« Dans ma carrière, pourtant déjà longue de 25 ans, je n’ai jamais entendu une histoire pareille ». Ainsi s’exprime le juge Defechereux, président d’une audience du tribunal correctionnel, confronté à un véritable dialogue de sourds avec un prévenu soutenant mordicus une thèse absurde face à des accusations étayées de harcèlement et d’entrave méchante à la circulation envers une ex-maîtresse.
Pour bien comprendre le surréalisme de cette audience, il faut remonter à la base de cette histoire, le 5 octobre 2020. Ce jour là, ce même juge Defechereux condamnait un certain Ljatif Bahtiri (48 ans), un sujet originaire du Kosovo, à 2 ans de prison avec sursis probatoire (ce qui n’est pas rien) pour harcèlement de Rebecca (prénom d’emprunt) , une femme qu’il avouera être sa maîtresse, lui qui est marié et père de 5 enfants ! Et dans son jugement, le juge établit que c’est bien lui qui avait provoqué un accident avec la voiture de Rebecca, ce qu’il avait contesté.

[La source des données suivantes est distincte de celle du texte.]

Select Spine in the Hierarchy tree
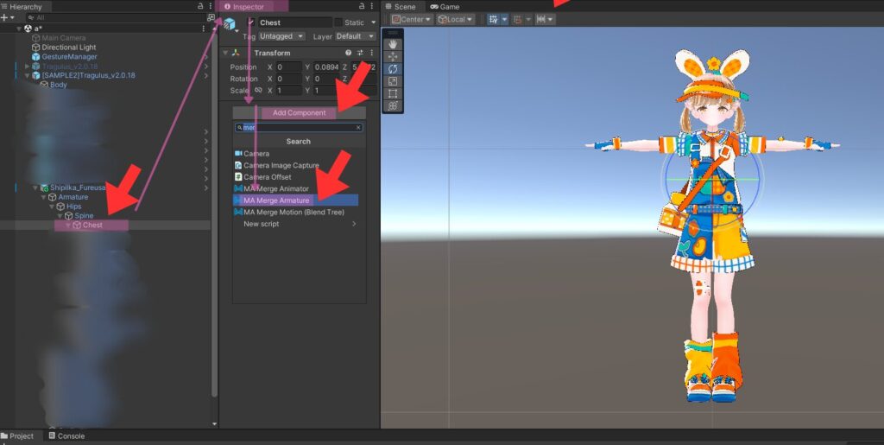This screenshot has height=445, width=884. (84, 216)
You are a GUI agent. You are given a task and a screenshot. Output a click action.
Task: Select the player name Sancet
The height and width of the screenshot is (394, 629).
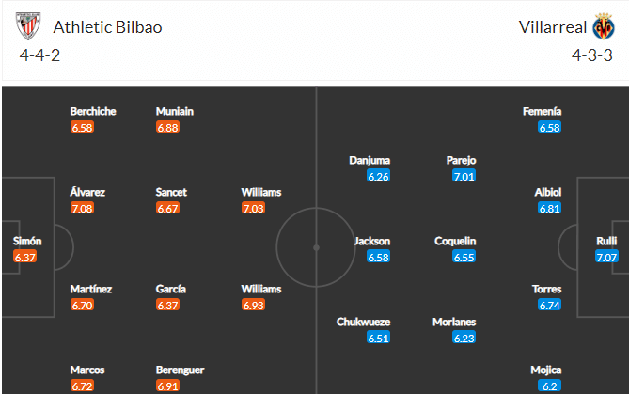(x=171, y=192)
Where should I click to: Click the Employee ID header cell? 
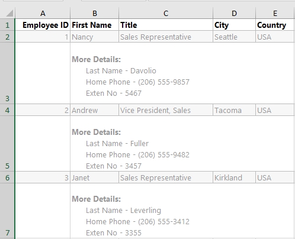43,25
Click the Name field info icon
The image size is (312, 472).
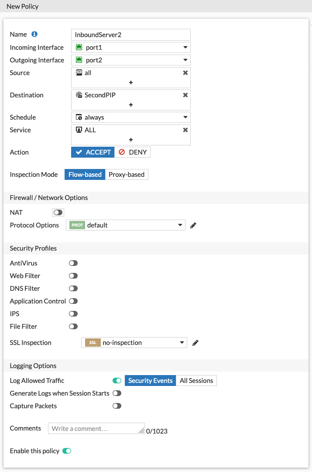35,34
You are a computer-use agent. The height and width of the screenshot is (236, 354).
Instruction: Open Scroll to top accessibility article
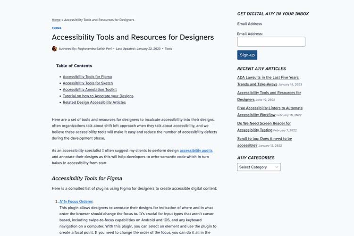[x=264, y=139]
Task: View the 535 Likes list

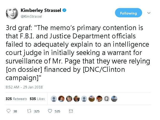Action: tap(37, 99)
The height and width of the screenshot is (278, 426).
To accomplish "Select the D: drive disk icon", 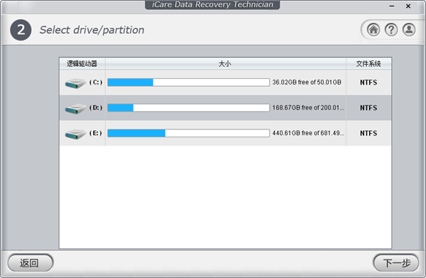I will click(75, 108).
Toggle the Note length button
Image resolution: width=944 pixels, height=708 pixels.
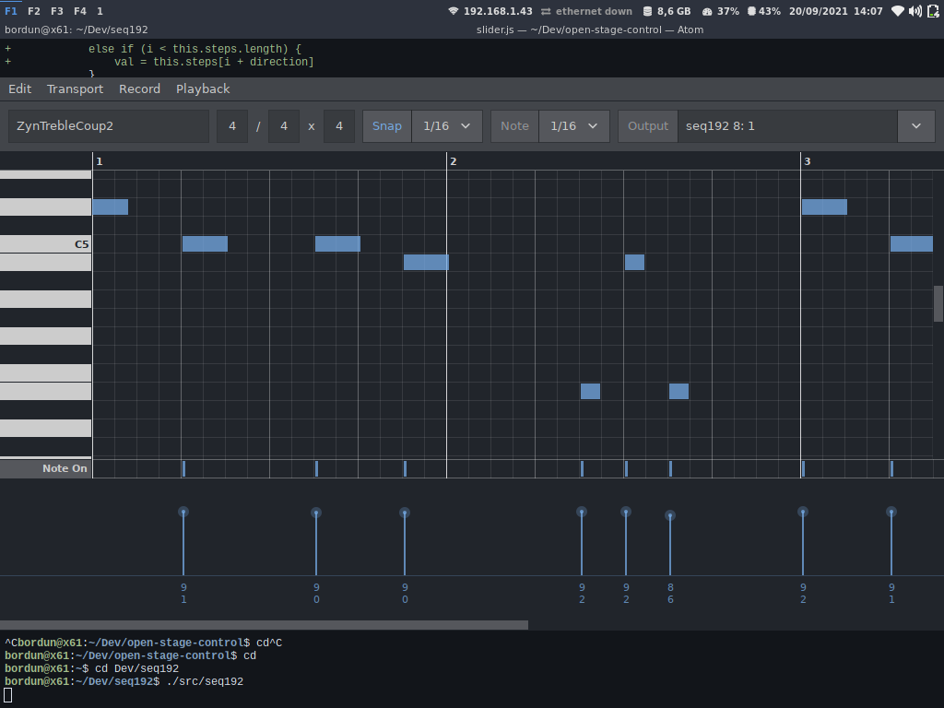(514, 126)
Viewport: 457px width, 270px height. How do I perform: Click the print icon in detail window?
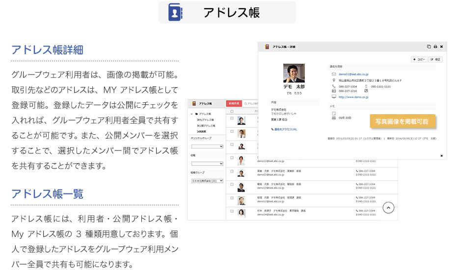pyautogui.click(x=435, y=47)
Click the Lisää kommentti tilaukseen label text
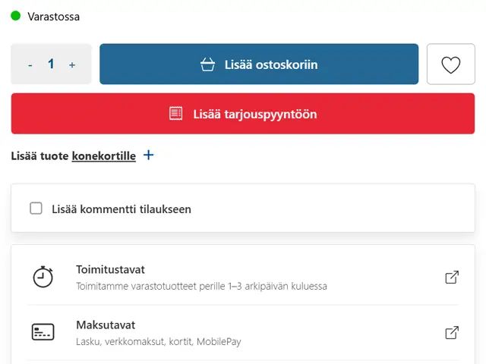 point(122,209)
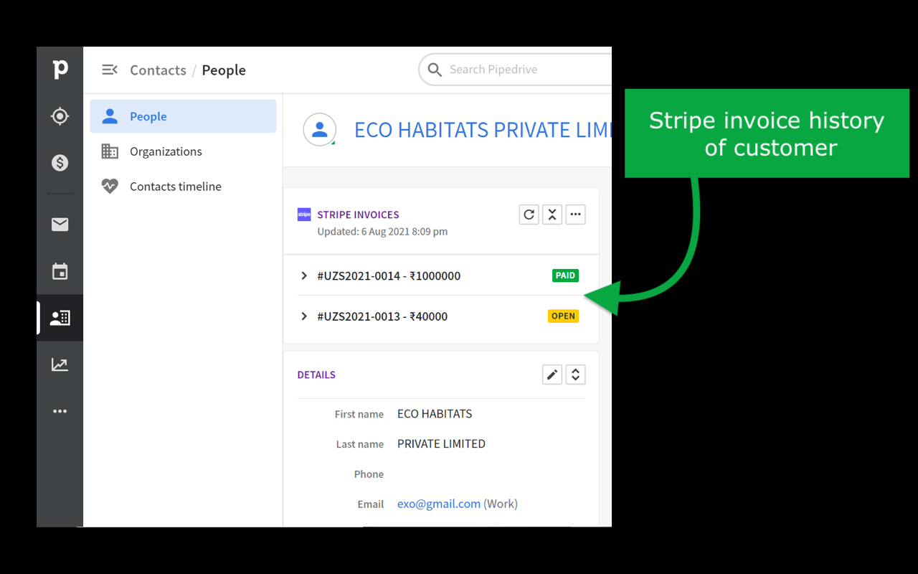The height and width of the screenshot is (574, 918).
Task: Click the exo@gmail.com email link
Action: pyautogui.click(x=438, y=504)
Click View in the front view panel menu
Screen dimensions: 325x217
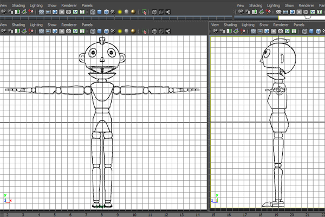pyautogui.click(x=4, y=24)
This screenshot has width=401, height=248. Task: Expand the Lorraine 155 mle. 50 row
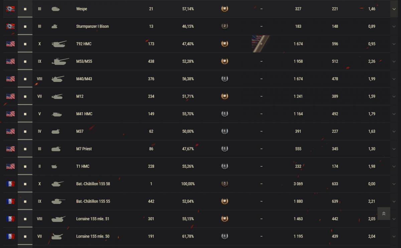[394, 236]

Et voilà que quelques mois après ce jugement, le 8 juin 2021, les mêmes faits se reproduisent, un accident entre leurs deux voitures. « Vous avouerez que les probabilités qu’un accident entre deux mêmes personnes se produise à quelques mois d’intervalles sont infimes » lui lance le juge, ce à quoi il rétorque un argument qui lui vaudra la petite phrase du juge, suffoqué, comme quoi il n’a jamais entendu une histoire pareille. « Mais c’est elle qui m’est rentré dedans. Elle veut me faite mettre en prison si je ne quitte pas ma femme et si je ne l’épouse pas », une phrase qu’il répétera à de multiples reprises au cours de cette instruction d’audience, soit en ricanant, soit en s’énervant, chaque fois qu’on lui oppose un argument. Comme celui qui établit par photo prise par Rebecca qu’il la suivait bien ce jour là. « N’est-ce pas illégal de prendre des photos en conduisant ? » réplique-t-il en répétant son leitmotiv sur le chantage dont il serait l’objet. « C’est une droguée, elle se drogue tout le temps » ajoute-t-il. Pourtant, les policiers venus constater l’accident n’ont pas été alarmés par un état anormal de Rebecca, sinon ils auraient fait immanquablement un test.
Question harcèlement, Rebecca se plaint d’être épiée constamment, d’être suivie quasi en permanence, ce qui est attesté par des témoins dont un policier, ainsi que de recevoir des coups de fil en pleine nuit. « Mais c’est elle qui me harcèle » s’énerve-t-il en ressortant sa petite chanson, au grand étonnement du juge qui se rappelle que lors du procès précédent, elle avait dit qu’elle ne voulait plus avoir affaire à lui « C’est moi qui ne veut plus la voir, mais elle veut absolument m’épouser, elle me provoque tout le temps ». Pourquoi dès lors n’a-t-il jamais porté plainte ?
Après une demi heure de cet improbable cinéma, le juge un tantinet exaspéré mettra fin à ce véritable dialogue de sourds en remettant le réquisitoire et les plaidoiries à une audience ultérieure.